Directions: What is the number of lines in the data below that hold the word "Given"? Give nothing beyond that number.

Supplied material:
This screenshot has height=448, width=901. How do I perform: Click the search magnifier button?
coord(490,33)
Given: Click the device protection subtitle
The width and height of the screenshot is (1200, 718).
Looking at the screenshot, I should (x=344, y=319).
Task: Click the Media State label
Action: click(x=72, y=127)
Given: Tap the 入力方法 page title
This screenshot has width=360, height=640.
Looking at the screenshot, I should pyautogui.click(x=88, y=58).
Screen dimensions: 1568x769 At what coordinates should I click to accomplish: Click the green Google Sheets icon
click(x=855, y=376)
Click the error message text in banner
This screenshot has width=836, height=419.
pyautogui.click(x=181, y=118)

* * *

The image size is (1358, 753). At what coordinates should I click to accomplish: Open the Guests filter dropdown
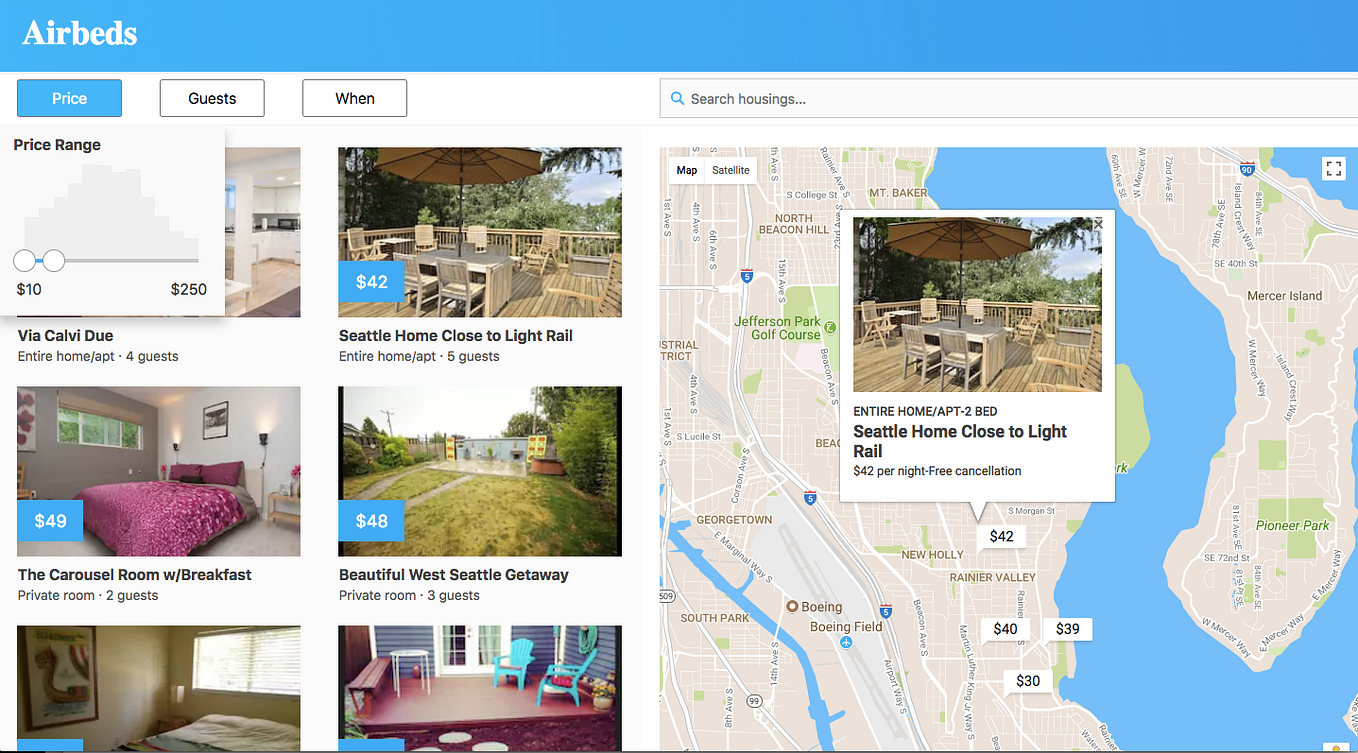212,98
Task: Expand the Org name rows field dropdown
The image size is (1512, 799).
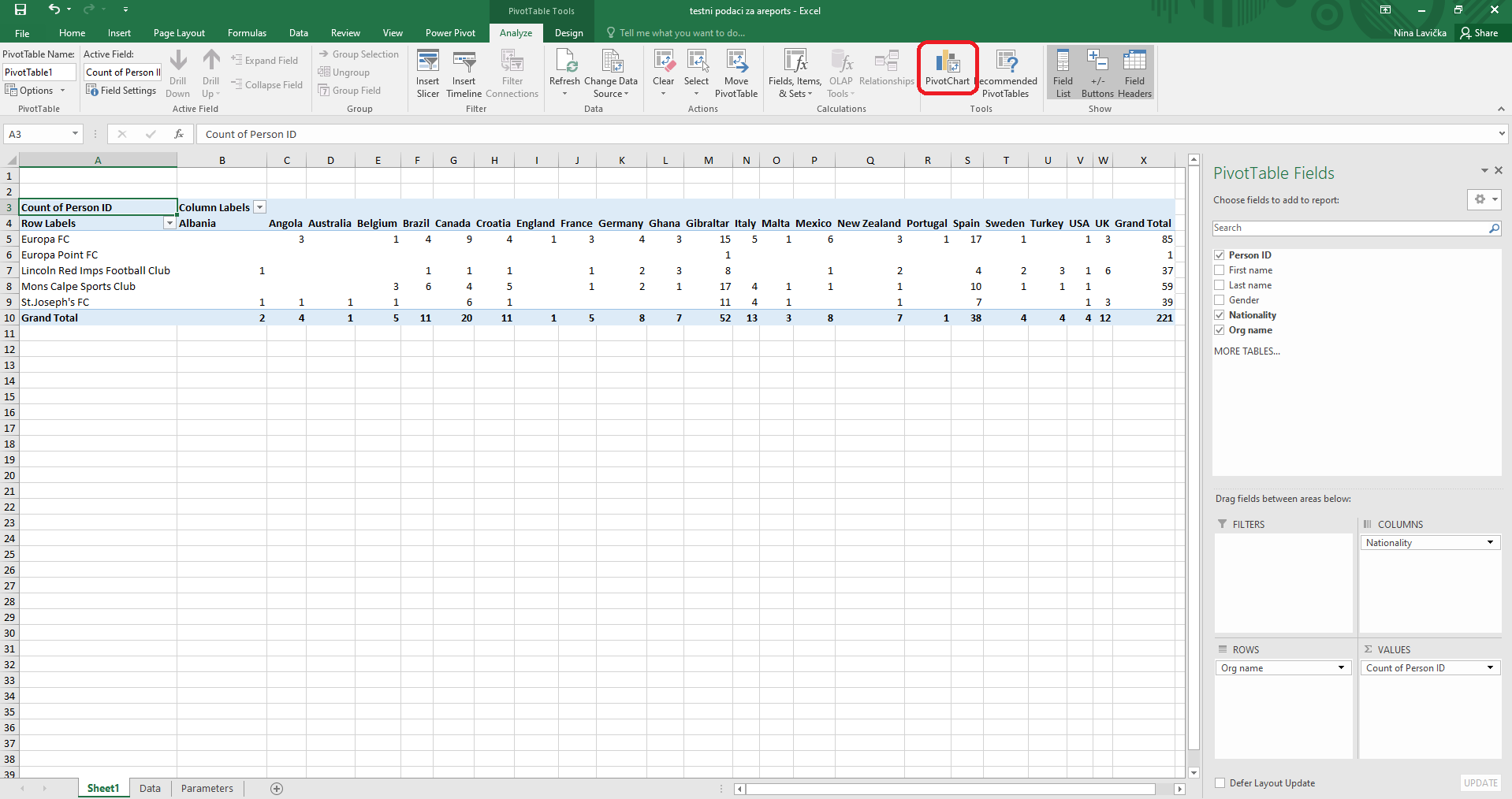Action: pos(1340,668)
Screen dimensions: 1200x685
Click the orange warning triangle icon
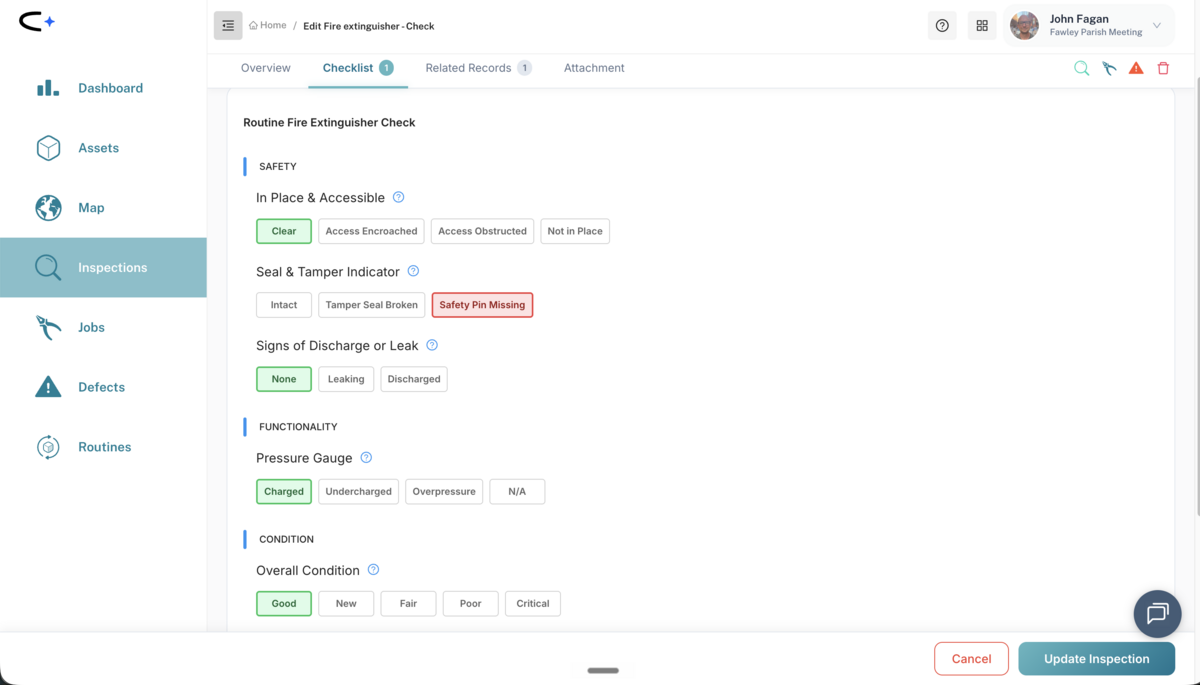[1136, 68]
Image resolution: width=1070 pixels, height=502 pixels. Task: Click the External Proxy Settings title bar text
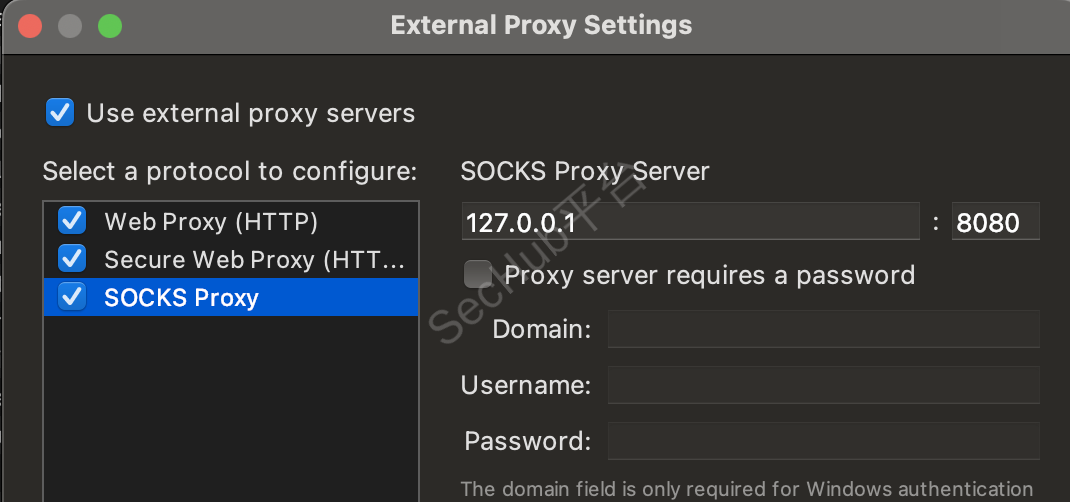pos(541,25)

* * *

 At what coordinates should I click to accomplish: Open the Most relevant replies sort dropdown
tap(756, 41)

Response below: 2